Threatened BA strike spells trouble for Brown

LONDON | Tue Mar 16, 2010 4:09pm GMT

LONDON (Reuters) - The Unite labour union asked British Airways on Tuesday to return to talks to try to avert a planned cabin crew strike that is causing a pre-election headache for Prime Minister Gordon Brown.

The Labour Party is trailing the Conservatives in the opinion polls before an election expected on May 6, and a strike that would disrupt Easter holiday plans for thousands of families is the last thing Brown needs.

He has called the plan "unjustified and deplorable," urging BA and Unite to resume talks.

Unite is Labour's main financial backer, and the Conservatives have seized on the threatened strike to mount a full-scale attack on what they present as left-wing union bosses' stranglehold on a party dependent on their cash.

"BA needs this strike like a hole in the head," said Theresa Villiers, the Conservative transport chief.

"Labour's paymasters at Unite are determined to wind the clock back to the 1970s, when strikes brought this country to a standstill," she told a news conference.

Most BA cabin crew plan a three-day strike starting on Saturday, followed by a four-day walkout from March 27.

"CASH GORDON"

Unite's call to strike resulted in BA withdrawing an offer made to staff on some of the disputed points, including re-installing some crew positions that had been slated for cuts.

A Unite boss said on Tuesday the company should bring back the offer it had withdrawn.

"What we need to do is put the offer on the table, let's get 100 percent of these flights flying and get serious negotiations off the ground again and I make that offer publicly," the union's Joint General Secretary Tony Woodley told BBC Radio 4.

A BA spokesman dismissed Woodley's comments, saying Unite had already rejected the management offer three times.

"The union has been threatening strikes at British Airways for months.
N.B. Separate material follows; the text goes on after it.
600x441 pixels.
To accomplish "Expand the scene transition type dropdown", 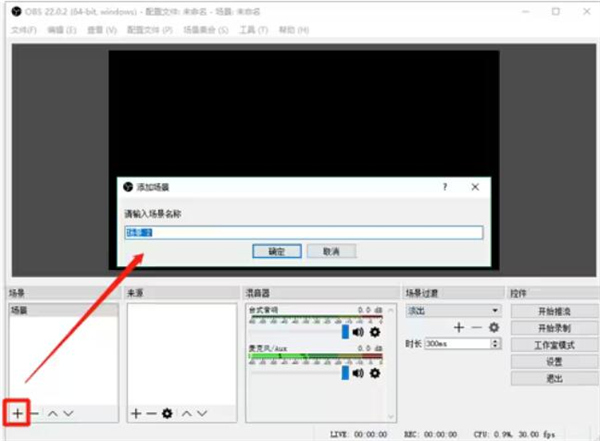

Our business is being continually damaged by uncertainty, and Unite is now seeking to create more.

"We have a business to run and customers who want to be flown to their destinations," the spokesman said.

Regardless of whether or not talks resume between BA and Unite, the Conservatives are determined to broaden the issue into a vitriolic attack on Labour's links with unions.

They launched a billboard campaign entitled "Cash Gordon," featuring a picture of the prime minister clutching a fistful of bank notes behind his back.

"Unite are funding Brown's election campaign. What will he give them in return?" the billboards read.

The Conservatives have faced uncomfortable questions on their own funding since one of their biggest donors, millionaire businessman Michael Ashcroft, revealed on March 1 he was not based in Britain for tax purposes.